While I was having my coffee this morning and reading news I ran across an article from earlier this week by Hanna Rosin titled “Your not as busy as you say you are.”
“The answer to feeling oppressively busy, is to stop telling yourself that you’re oppressively busy, because the truth is that we are all much less busy than we think we are.” - John Robinson
The article referenced a previous article that I had red by Tim Kreider titled “The Busy Trap” which I stumbled on a while back after reading an article that Brad Feld wrote called “Have You Fallen Into The Busy Trap?” Check all of them out if you have time as each are very interesting but in the end the message is the same that everyone seems to be creating their own sense of busyness.
With two kids (ages 2 and almost 5), both my wife and I working full-time, we are busy. However, it is true that some things we bring on ourselves and they really shouldn’t be considered the busy part of your life. Work is busy because it is work and I don’t want to focus on that too much but you are probably working at the job you are for a variety of reasons. Outside of work the things you do (e.g., volunteering, social gatherings, kids activities) you shouldn’t have the mindset that all of that is making your life too busy. In fact what you choose to do on the weekends and at nights are optional.
For my wife and I, we understand it is good to have kids involved in things but we don’t want extra activities taking up our kids lives or ours. So we have allowed them to each sign up for one activity which could either be at nights or on the weekends. We feel this is important as we don’t want them to be so involved in outside activities that they miss just being a child. The same thing is true for being an adult, you don’t want to miss out on spending quality time with your family, friends, significant other or maybe having a couple of hours to yourself. You need to make sure you are not so busy with scheduled events and activities that you can’t just slow down and enjoy the present.

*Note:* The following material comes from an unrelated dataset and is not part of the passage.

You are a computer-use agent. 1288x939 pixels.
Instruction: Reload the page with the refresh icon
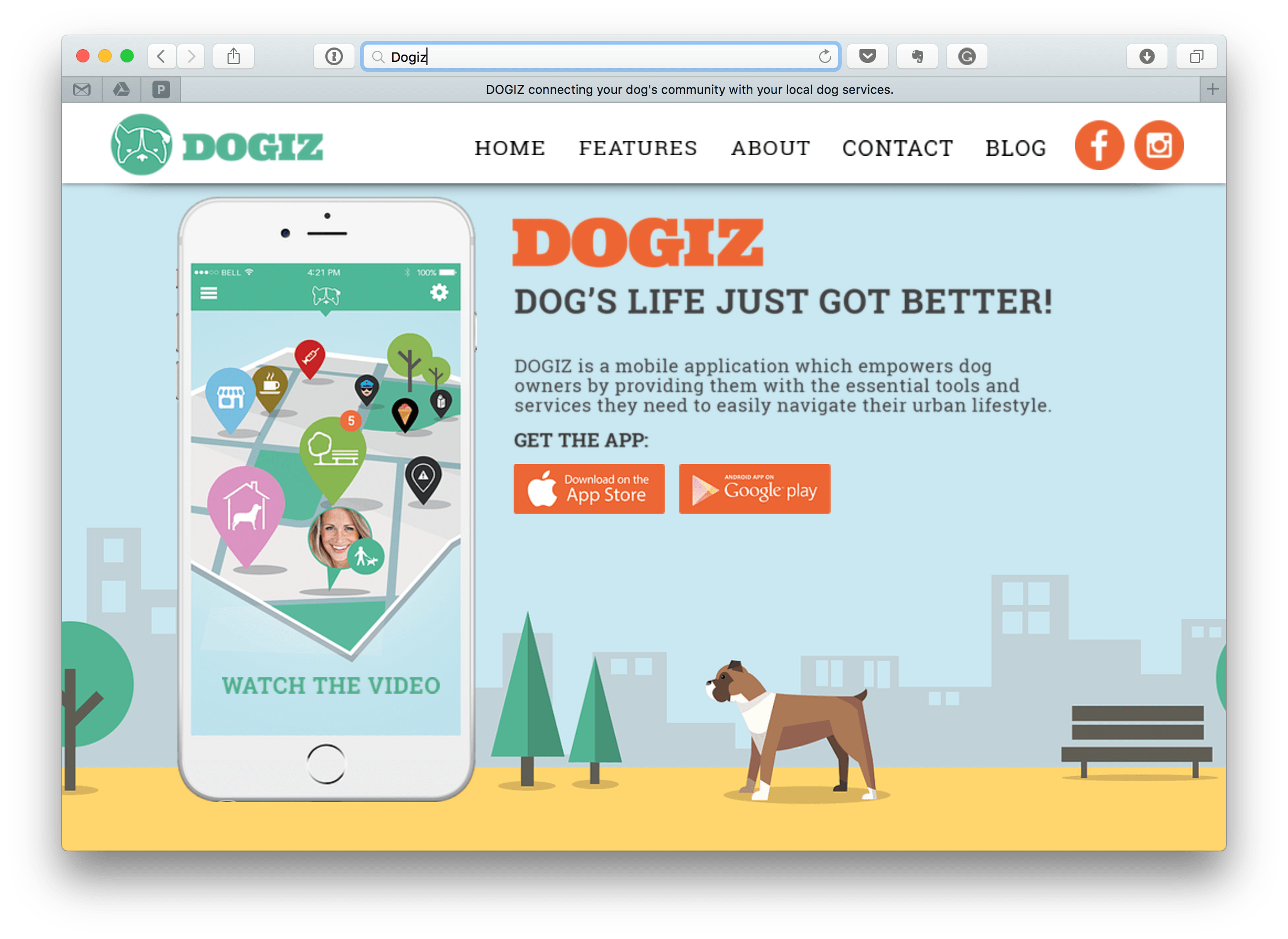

There is some families we know who have their kids in every activity possible which is good for them. However, I don’t feel bad for them if they tell me they are so busy with work and the kids that they can’t do anything else. If the parents are saying that how do you think the kids feel? I mean they are never at their house to play with any of their own toys or just do interesting kids stuff. I remember as a kid having lots of down time to do whatever I wanted and that was even being in lots of activities as well.
Tim Kreider said it best at the end of his article which I have modified to portray my own thoughts.
“I suppose it’s possible I’ll lie on my deathbed regretting that I didn’t work harder and say everything I had to say, but I think what I’ll really wish is that I could have one more beer with friends, another long talk with my wife April, read one more story to my children, and have one last family gathering. Life is too short to be busy.”
Now with that said I just called up my brother and am going to meet him for lunch.